The class-action lawsuit was filed in US federal court in Chicago on Thursday, which was International Holocaust Remembrance Day.
A Chicago resident and two French citizens are named as plaintiffs in the in the suit. They all had relatives who were sent from France on an SNCF train to Poland's Auschwitz concentration camp, where they died during World War II, AFP reported.
They are seeking compensation for their ancestors' confiscated personal property, which included cash, securities, silver, gold, jewelry, art, musical instruments, clothing and equipment, as well as compensation for the sale of those items.
Those goods were "illegally, improperly and coercively taken from the ownership or control of an individual during the deportations," according to the suit, which also spoke of a "mutually beneficial" relationship between the SNCF and the Nazis.
The plaintiffs are also seeking compensation for third-class train fares billed to the Nazis, even though the victims were packed into cattle cars.
"The Nazis received the human fodder for their Final Solution, as well as the victims' property, all through the collaboration of SNCF," the suit stated.

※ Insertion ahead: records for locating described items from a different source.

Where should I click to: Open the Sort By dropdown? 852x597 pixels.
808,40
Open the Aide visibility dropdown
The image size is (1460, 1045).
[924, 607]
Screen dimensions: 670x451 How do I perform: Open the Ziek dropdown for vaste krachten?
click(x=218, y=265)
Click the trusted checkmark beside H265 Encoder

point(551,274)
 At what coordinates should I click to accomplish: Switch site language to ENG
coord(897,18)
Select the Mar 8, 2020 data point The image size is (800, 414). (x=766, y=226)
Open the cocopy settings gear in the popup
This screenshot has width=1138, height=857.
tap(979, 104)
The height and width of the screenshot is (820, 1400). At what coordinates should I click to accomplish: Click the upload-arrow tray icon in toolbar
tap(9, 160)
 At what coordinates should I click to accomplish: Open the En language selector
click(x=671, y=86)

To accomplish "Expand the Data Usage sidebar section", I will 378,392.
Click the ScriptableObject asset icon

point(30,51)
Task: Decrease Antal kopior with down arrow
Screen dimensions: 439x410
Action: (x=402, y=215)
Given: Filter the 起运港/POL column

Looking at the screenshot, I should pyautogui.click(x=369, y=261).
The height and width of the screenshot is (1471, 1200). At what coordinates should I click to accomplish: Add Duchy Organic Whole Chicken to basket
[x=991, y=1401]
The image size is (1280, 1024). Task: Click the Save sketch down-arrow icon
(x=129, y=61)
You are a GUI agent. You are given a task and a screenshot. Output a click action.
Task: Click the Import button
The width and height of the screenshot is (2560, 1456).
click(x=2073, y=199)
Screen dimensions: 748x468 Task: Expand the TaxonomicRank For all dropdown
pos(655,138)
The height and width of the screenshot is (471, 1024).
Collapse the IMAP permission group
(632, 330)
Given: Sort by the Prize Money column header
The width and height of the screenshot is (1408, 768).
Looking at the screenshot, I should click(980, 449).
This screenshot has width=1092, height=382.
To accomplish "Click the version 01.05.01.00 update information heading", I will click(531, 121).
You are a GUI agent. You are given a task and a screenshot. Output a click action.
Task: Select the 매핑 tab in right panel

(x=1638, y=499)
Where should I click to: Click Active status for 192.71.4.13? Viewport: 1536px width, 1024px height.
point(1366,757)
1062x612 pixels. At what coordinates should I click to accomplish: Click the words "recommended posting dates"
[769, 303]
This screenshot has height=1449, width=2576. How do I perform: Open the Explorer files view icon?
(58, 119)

US federal court has jurisdiction over the matter, the plaintiffs say, because the claims arise under international law enforceable in the Chicago court as federal law, AFP reported.
The suit also claims that the statute of limitations has not expired, even though the deportations took place nearly 75 years ago, because the SNCF only opened some of its archives to the public in 2012.
In December, France agreed to pay $60 million to the United States to be shared among American and foreign nationals deported to Nazi death camps on French trains during World War II.